If you do have to break the chain, skip that whole messing with a connector pin business and just get a quick link for a 9-speed chain and use that to rejoin the chain when you're done.


----------



## Drew Eckhardt (Nov 11, 2009)

Dan333sp said:


> I am about to change my own chain for the first time, but I'm having trouble sourcing some information. I have 9 speed Chorus, and I got a replacement Record 9 speed chain to go along with a new cassette. In the process of removing the old chain, I noticed the jockey wheels are crudded up and worn, so I ordered a set of replacements. I'd like to put the new chain on the bike now and ride with it for a few days while I wait for the replacement jockey wheels to come in, but I was wondering if it is possible to push out a connecting pin part way, disconnect the chain, and then reconnect when I have the new pulleys on without having a special replacement connector pin? I know that wouldn't work for 10 or 11 speed chains, but I can't find anything that says whether that is possible for 9 speed. Failing that, is it possible to replace the pulley wheels without removing the chain at all?


Campagnolo 9 speed chains are the last without special connecting pins.


----------



## DaveG (Feb 4, 2004)

*Campy 9s*



Dan333sp said:


> I am about to change my own chain for the first time, but I'm having trouble sourcing some information. I have 9 speed Chorus, and I got a replacement Record 9 speed chain to go along with a new cassette. In the process of removing the old chain, I noticed the jockey wheels are crudded up and worn, so I ordered a set of replacements. I'd like to put the new chain on the bike now and ride with it for a few days while I wait for the replacement jockey wheels to come in, but I was wondering if it is possible to push out a connecting pin part way, disconnect the chain, and then reconnect when I have the new pulleys on without having a special replacement connector pin? I know that wouldn't work for 10 or 11 speed chains, but I can't find anything that says whether that is possible for 9 speed. Failing that, is it possible to replace the pulley wheels without removing the chain at all?


The Campy 9s chains I've used don;'t use a special pin. You just push in the existing pin and then tweek it until the tightness is removed. I am of the school that once the chain is on, I don't mess with it. I have used SRAM 9s chains (with removable link) with Campy and it worlks fine but they do not last as long


----------



## Drew Eckhardt (Nov 11, 2009)

DaveG said:


> The Campy 9s chains I've used don;'t use a special pin. You just push in the existing pin and then tweek it until the tightness is removed. I am of the school that once the chain is on, I don't mess with it. I have used SRAM 9s chains (with removable link) with Campy and it worlks fine but they do not last as long


Right.

The Record C9 chain I installed 3300 miles ago and rode through last winter has yet to develop 1/32" of stretch over a foot.

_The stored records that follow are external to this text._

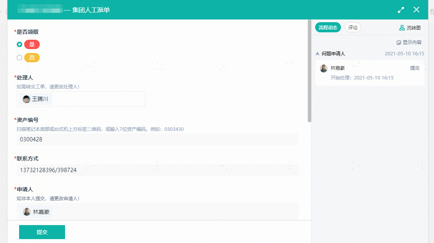Click the red 是 label tag
The height and width of the screenshot is (243, 434).
coord(32,44)
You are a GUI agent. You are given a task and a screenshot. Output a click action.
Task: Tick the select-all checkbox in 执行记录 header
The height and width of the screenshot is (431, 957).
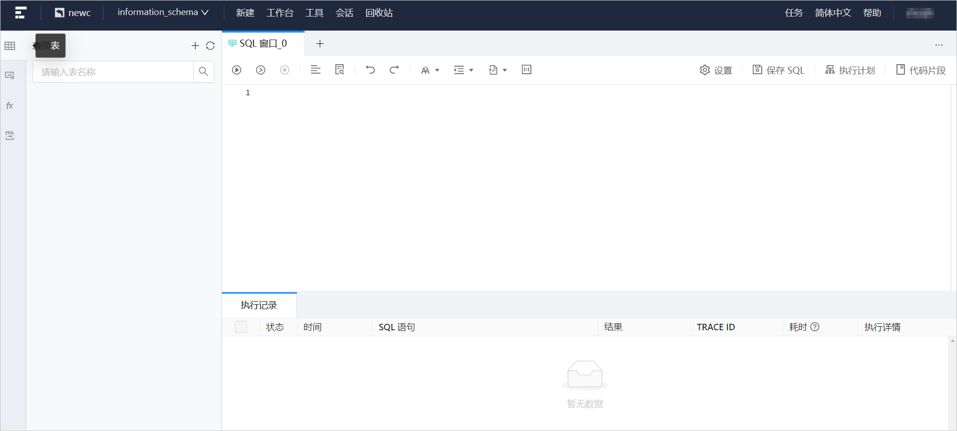click(241, 327)
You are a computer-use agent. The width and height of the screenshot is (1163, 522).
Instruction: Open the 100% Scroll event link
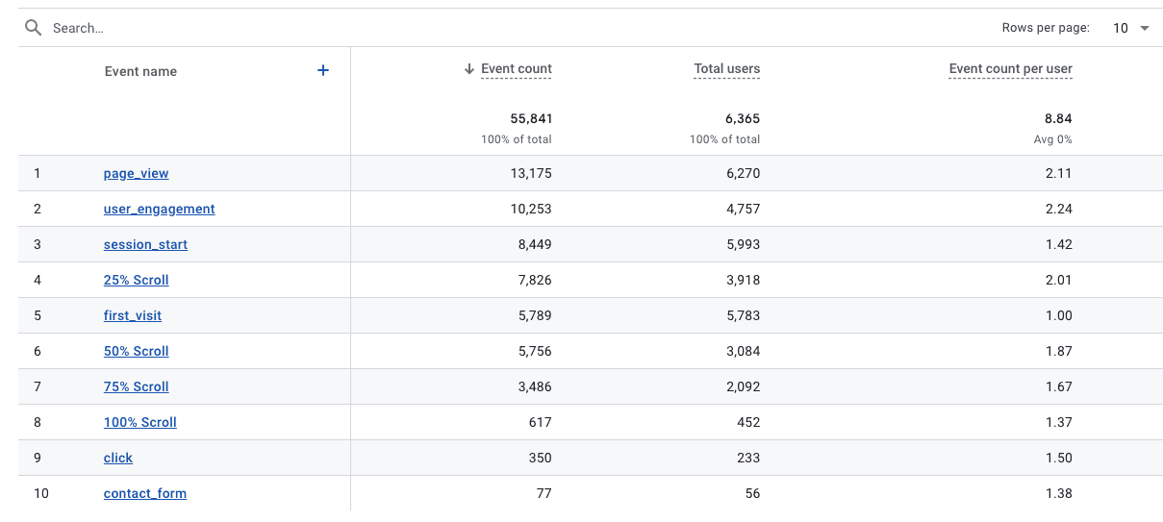[139, 423]
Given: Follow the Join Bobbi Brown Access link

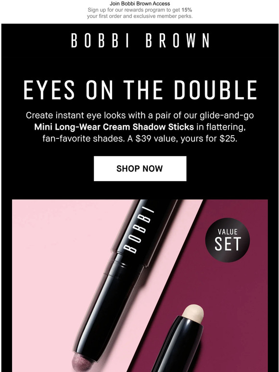Looking at the screenshot, I should 140,3.
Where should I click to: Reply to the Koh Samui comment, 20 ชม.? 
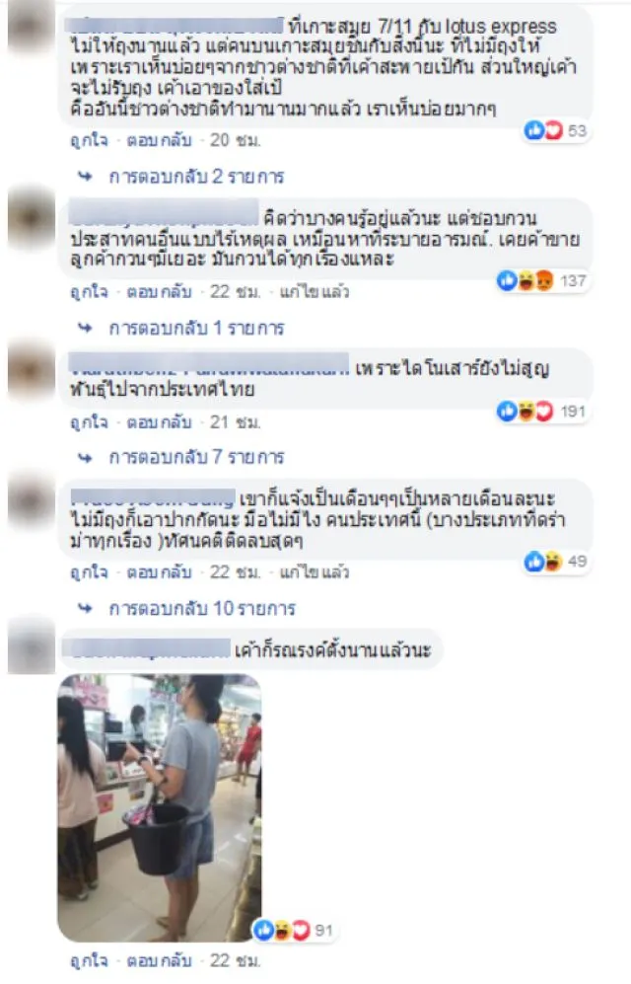click(159, 140)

Shifting degrades from side-plate wear before they elongate so you're always replacing chains close to their nominal 1" pitch which produces good cog life even if you're not rotating chains.


----------



## Dan333sp (Aug 17, 2010)

Got the new C9 chain on, but the link is super stiff. I've tried backing it in and out a half turn each way with my chain tool, but it's not getting a whole lot looser, any suggestions?


----------



## Drew Eckhardt (Nov 11, 2009)

Dan333sp said:


> Got the new C9 chain on, but the link is super stiff. I've tried backing it in and out a half turn each way with my chain tool, but it's not getting a whole lot looser, any suggestions?


Your chain tool should have two places the chain can go - an outer position where the side plate farthest from the pin is supported,and an inner notch where the plate nearer the pin is supported.

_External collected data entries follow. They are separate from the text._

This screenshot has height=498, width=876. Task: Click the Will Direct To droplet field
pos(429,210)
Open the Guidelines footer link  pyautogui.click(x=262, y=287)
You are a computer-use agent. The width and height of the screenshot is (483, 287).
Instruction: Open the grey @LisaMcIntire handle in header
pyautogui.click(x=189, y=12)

You install using the far position which puts the pin all the way through the far plate and also causes the near plate to move towards the far plate thus creating a tight link. Then you move to the near position and tighten a notch which moves the pin a bit farther through the near plate without affecting the far plate thus loosening the chain.


----------



## Dan333sp (Aug 17, 2010)

Thanks Drew, got the link moving smoothly now. After installing the chain, I realize I left 2 or 3 links too many on in an attempt to compensate for a larger 28t gear on my new cassette, and I get a bit of derailleur rub when the chain is slack in a few gear combinations, most annoyingly in the smallest 4 cogs while I'm in the 53 ring up front. If I went from an 11-25 to a 13-28, how many links should I have added, if any at all, compared to my old chain? Now that I know the 9 speed campy chains don't require a special master link or rivet, I guess it's no huge deal to break it again and remove a few extra links before reattaching it.

Another note- I posted on another forum asking about derailleur capacity, and I now know that my short cage 9 speed Chorus can safely handle a 28t cog, despite the max recommended cog being a 26. My concern is that, even with such a large cog installed, the B limit screw does nothing?


----------



## Drew Eckhardt (Nov 11, 2009)

Dan333sp said:


> Thanks Drew, got the link moving smoothly now. After installing the chain, I realize I left 2 or 3 links too many on in an attempt to compensate for a larger 28t gear on my new cassette, and I get a bit of derailleur rub when the chain is slack in a few gear combinations, most annoyingly in the smallest 4 cogs while I'm in the 53 ring up front. If I went from an 11-25 to a 13-28, how many links should I have added, if any at all, compared to my old chain?


I like the big/big method of determining chain length. I add two half links (one inner, one outer, which technically comprise one full link) to whatever it takes to overlap the ends around big ring and big cog. 

If the old chain was the correct length it should be less than four half links.

You've got something wrong going on if you have chain slack in your big ring. Maybe your derailleur is getting gummed up with age - with years of crud in the lower pivot mine was sticking after the last rainy season until I disassembled it, cleaned it, and greased it.



> Another note- I posted on another forum asking about derailleur capacity, and I now know that my short cage 9 speed Chorus can safely handle a 28t cog, despite the max recommended cog being a 26. My concern is that, even with such a large cog installed, the B limit screw does nothing?


Some Campagnolo derailleurs have two possible positions for the end of the upper tension spring (My 1996 Racing-T derailleur was that way). If putting the B-tension screw in all the way isn't enough with a proper length chain take it apart and see if there's an alternate on yours.


----------